Let’s say the total [Repressor] := [RT] in the cell is 100 molecules, for a concentration of 100 nM (see calculations below), and there is one operator, for a concentration of 1 nM. Because [RT] » [OT], we can define [R] := [Rfree] and then assume [RT] = [R] or in other words, all Repressor is free. If we assume the KD of Repressor for the operator is 1e-10 M, we get that only 1e-3 of the time is the operator unbound by Repressor. But if we then also assume that the KD of Repressor for non-specific DNA binding is 1e-4 M and that there is a 1e-7 molarity of potential non-specific sites, then we find that 99% of Repressor is not free, but rather is bound to non-specific sites. Overcoming this problem would require either (1) increasing the expression of Repressor by 100-fold, but this solution is bad because it makes it hard to shut off the switch, or (2) increasing the ratio of Repressor’s sequence-specific KD to its non-specific KD by 100-fold. How can we achieve this latter goal? Because there is a logarithmic relationship between ΔG and Keq, doubling the ΔG of the binding will change the KD for specific binding from 1e-10 to 1e-20, and the non-specific one from 1e-4 to 1e-8, giving us a 1e12 ratio. Based on thermodynamics alone, this seems great, but actually it is a kinetic trap. Because there are many more non-specific sites, Repressor is likely to meet them first, and when it does, it will bind with its newfound 1e-8 M affinity. Therefore it will take a very long time for Repressor to bind the operator instead - if it sampled even 10% of all possible non-specific sites before finding its specific site, at 1 per second, it would take 25 hours to find its specific site. So it would be hard to turn the switch on. Moreover, because the specific site has affinity 1e-20 M, even after you turn off Repressor expression, it will take eons for the existing Repressor to un-bind the specific site, so it’s also hard to turn the switch off.
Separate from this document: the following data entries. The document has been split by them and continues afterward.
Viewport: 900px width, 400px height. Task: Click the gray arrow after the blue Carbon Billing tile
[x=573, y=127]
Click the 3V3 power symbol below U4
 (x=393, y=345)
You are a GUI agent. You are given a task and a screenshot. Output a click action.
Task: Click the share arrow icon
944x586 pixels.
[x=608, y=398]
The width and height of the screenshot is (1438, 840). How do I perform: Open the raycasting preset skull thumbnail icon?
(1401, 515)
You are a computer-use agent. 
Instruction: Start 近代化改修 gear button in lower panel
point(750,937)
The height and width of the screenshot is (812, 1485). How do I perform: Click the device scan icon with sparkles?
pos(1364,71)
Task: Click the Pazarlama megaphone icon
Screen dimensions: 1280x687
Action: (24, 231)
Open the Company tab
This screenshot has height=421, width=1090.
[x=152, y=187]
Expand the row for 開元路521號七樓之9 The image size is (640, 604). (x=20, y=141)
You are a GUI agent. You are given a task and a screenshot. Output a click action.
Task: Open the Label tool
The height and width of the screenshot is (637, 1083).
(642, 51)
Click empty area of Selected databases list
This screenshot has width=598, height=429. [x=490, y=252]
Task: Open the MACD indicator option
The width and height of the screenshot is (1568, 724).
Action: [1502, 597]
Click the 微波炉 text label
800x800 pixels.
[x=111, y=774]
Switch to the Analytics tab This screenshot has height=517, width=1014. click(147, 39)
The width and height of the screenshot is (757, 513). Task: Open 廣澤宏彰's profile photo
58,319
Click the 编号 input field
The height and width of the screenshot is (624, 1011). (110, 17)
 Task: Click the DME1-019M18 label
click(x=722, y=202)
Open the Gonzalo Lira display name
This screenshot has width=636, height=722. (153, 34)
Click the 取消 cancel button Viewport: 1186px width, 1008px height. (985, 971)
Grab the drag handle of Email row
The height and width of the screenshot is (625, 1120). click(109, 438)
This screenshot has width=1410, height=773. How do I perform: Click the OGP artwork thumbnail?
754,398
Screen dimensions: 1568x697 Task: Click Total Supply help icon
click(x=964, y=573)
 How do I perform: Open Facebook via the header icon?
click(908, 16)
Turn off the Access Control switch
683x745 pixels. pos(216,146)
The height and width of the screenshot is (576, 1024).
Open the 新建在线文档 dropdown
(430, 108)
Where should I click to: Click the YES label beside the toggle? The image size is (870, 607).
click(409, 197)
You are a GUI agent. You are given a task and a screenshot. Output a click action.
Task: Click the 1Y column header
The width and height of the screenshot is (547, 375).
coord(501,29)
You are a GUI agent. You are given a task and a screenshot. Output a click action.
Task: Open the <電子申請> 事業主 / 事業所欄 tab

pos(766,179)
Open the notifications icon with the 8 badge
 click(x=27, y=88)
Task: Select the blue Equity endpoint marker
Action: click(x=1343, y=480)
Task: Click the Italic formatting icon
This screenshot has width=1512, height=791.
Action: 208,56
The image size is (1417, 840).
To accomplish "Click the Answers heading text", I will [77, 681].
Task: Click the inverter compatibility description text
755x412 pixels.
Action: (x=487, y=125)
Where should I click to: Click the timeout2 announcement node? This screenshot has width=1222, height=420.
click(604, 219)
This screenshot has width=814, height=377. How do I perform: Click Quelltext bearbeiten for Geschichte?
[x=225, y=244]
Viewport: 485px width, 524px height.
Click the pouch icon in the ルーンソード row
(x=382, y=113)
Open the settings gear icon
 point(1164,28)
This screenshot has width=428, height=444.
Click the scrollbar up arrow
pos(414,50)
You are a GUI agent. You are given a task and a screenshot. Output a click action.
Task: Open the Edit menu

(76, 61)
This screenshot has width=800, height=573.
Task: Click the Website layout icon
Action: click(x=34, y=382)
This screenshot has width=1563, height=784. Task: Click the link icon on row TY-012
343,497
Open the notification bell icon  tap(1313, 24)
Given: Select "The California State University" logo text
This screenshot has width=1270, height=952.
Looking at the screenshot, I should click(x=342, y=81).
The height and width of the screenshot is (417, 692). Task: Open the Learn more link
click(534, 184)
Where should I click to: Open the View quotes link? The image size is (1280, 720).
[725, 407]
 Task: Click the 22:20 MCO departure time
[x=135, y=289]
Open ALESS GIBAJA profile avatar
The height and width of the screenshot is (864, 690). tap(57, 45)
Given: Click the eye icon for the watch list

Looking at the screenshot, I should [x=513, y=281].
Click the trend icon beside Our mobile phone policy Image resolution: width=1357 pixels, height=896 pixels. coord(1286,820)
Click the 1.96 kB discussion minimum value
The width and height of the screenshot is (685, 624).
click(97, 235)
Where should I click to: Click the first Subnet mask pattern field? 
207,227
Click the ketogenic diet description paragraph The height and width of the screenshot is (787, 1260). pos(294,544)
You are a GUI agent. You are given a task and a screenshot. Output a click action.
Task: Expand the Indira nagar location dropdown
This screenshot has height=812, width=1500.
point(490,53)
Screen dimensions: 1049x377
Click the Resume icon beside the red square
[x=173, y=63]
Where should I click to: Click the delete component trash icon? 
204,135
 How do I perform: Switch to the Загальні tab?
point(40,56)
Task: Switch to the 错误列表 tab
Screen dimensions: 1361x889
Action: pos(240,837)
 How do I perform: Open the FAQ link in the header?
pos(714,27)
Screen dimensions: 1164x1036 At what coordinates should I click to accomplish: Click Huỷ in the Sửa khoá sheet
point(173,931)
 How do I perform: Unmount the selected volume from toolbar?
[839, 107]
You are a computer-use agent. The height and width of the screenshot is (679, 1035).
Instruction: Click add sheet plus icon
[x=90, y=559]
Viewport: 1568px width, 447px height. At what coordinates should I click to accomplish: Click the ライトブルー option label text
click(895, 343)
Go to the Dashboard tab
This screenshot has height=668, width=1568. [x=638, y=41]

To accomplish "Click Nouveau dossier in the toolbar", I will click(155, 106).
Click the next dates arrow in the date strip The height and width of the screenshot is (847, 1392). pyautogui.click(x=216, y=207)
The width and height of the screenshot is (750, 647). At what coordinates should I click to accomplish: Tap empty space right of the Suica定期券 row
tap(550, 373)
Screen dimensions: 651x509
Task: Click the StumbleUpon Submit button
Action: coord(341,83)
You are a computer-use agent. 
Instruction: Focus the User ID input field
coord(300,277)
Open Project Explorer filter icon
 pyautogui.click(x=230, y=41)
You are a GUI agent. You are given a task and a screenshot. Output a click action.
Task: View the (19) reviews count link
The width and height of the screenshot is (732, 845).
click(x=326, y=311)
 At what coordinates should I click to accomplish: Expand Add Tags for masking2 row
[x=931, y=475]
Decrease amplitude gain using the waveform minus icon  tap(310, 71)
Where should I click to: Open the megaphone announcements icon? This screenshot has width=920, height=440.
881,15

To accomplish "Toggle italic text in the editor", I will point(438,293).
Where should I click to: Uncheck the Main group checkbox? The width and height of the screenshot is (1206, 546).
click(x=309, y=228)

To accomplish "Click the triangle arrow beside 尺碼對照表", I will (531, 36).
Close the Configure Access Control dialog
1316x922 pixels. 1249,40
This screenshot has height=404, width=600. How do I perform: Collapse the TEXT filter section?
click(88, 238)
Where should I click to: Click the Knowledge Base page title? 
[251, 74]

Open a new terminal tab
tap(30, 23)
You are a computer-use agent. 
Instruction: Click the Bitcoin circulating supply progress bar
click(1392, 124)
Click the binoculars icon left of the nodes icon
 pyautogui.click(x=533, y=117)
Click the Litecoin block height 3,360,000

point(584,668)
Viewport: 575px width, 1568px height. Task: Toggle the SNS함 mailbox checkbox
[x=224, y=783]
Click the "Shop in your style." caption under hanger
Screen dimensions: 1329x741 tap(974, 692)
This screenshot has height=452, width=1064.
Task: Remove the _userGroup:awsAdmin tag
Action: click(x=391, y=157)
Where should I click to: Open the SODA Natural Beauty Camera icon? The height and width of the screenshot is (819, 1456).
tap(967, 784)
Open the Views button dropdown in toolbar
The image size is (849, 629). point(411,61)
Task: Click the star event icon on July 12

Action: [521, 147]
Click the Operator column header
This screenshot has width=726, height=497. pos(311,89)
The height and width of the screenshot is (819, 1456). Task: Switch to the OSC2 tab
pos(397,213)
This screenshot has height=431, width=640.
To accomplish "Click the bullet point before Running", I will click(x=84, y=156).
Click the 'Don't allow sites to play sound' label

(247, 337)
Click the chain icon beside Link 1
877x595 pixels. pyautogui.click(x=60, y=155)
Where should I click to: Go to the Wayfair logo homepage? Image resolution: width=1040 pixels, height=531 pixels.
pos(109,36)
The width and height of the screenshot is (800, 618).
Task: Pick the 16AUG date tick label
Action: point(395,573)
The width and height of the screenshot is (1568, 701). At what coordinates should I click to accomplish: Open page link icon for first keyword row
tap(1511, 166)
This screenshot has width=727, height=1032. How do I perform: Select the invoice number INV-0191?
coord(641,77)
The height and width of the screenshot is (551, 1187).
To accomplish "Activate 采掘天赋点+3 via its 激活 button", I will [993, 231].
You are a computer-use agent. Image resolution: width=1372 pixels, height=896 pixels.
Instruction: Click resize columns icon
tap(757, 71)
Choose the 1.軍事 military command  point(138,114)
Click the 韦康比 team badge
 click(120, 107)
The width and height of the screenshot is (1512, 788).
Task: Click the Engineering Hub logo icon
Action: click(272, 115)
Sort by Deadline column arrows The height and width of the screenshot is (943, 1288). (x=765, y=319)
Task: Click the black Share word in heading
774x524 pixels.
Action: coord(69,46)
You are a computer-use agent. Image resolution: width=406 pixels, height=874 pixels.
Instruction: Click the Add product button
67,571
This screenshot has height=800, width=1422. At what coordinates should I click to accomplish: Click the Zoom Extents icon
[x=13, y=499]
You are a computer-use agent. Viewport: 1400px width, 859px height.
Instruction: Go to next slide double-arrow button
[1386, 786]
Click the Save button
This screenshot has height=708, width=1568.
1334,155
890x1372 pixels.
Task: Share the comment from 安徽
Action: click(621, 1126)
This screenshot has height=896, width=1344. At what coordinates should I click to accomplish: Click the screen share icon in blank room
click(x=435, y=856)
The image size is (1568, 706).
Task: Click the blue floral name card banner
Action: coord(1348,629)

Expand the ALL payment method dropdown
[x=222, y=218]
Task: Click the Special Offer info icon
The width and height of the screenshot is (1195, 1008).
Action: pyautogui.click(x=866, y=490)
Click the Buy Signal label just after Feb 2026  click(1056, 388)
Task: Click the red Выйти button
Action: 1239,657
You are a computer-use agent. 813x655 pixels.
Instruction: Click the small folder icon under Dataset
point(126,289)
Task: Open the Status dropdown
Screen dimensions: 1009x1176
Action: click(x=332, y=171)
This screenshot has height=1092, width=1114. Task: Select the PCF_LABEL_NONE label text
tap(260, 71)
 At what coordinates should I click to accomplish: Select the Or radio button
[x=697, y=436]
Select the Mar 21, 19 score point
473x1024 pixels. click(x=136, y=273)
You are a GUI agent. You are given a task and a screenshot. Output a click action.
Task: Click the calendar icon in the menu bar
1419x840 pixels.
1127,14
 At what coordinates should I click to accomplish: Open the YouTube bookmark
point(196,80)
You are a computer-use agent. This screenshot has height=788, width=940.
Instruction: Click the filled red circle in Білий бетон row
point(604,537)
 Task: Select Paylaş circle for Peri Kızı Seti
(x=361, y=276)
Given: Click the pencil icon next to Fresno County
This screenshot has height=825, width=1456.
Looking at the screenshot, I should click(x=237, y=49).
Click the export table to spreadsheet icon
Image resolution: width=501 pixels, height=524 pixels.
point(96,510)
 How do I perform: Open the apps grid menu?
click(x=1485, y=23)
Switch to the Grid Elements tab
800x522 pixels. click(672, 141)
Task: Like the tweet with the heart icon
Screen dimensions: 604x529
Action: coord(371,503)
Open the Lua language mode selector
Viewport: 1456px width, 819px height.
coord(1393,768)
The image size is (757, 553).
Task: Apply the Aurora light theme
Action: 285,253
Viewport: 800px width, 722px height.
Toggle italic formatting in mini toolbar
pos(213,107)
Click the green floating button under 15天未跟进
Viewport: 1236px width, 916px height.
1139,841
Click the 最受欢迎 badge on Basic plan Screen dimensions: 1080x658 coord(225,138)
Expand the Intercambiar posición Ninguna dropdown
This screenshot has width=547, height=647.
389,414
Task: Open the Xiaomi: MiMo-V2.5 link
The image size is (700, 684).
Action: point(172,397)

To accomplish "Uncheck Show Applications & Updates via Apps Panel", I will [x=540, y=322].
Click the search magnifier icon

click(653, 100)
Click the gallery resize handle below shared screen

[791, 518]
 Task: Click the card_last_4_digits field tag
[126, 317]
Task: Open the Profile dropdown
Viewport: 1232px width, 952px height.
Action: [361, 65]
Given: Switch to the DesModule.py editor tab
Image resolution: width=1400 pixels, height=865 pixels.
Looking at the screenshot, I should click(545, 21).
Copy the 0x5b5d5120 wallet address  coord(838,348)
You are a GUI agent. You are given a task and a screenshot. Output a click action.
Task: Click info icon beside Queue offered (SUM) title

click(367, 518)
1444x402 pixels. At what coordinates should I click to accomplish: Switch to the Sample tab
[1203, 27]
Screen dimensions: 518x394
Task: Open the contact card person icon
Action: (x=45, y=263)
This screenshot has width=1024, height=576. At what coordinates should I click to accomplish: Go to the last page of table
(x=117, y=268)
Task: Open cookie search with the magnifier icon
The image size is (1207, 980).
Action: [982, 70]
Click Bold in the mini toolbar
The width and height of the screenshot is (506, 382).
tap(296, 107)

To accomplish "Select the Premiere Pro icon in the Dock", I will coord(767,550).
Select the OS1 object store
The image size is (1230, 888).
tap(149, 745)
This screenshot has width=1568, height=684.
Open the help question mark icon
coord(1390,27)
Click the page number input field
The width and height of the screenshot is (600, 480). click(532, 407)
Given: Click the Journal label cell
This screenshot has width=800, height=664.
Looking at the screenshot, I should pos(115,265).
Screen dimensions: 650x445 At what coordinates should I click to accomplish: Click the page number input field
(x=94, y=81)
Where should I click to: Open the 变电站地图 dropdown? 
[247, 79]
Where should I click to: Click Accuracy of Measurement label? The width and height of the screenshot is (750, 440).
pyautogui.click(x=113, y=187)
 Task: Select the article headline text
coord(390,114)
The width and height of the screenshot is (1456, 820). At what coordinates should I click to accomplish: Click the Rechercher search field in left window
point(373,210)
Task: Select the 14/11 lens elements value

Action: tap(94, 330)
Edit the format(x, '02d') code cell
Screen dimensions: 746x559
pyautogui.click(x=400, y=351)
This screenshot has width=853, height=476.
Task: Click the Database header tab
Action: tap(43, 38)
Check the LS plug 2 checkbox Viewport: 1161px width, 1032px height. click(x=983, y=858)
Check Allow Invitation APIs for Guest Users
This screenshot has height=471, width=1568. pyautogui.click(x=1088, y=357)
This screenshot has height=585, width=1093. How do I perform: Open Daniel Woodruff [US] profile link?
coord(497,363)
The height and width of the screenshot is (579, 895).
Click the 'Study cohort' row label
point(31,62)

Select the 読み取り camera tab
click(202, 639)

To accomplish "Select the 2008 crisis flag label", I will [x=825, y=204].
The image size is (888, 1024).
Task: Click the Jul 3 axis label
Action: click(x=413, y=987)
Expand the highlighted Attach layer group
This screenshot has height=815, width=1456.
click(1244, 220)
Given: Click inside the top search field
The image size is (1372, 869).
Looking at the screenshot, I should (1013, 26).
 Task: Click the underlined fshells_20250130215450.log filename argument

Instead, the solution nature has found is cooperative binding. By having two adjacent specific sites and an affinity between individual Repressor molecules, you effectively increase the concentration of Repressor at the desired site. The non-specific sites, meanwhile, are unlikely to be near each other by chance, so the energy benefit of cooperative binding is unlikely to be achieved elsewhere.
In fact, it turns out there are actually left and right operators and Repressor can form up to octamers. The higher order multimers that a protein is capable of forming, the higher is its sensitivity to concentration.
Random grab bag of facts
Consider an E. coli cell which is 2 μm in length and 1μm in diameter and roughly cylindrical. Its volume is approximated by hπr^2 = (2e-6 m)π(1e-6 m)^2 = 1.6e-18 m^3 . Recall that 1 mL = 1 cm^3 = (1e-2 m)^3 = 1e-6 m^3, so 1L = 1e-3 m^3 . Therefore the volume of E. coli is 1.6e-18 m^3 × 1e-3 m^3 / L = 1.6e-15 L. A single molecule is 1/(6.022e23) mol = 1.7e-24 mol. Therefore the molarity of a single molecule in an E. coli cell volume is 1.7e-24 mol / 1.6e-15 L = 1.1e-9 mol/L ≈ 1M. Therefore the molarity of a molecle in E. coli is about 1 nM per molecule in the cell. HeLa cells have about a 1000x larger volume, so it takes 1000 molecules to equal 1 nM.
A one-line R expression for all the above math is
In ion affinity chromatography, “anion exchange” refers to when a cation is bound to the column and a negatively charged protein is purified. “Cation exchange” refers to when an anion is bound to the column and a positively charged protein is purified.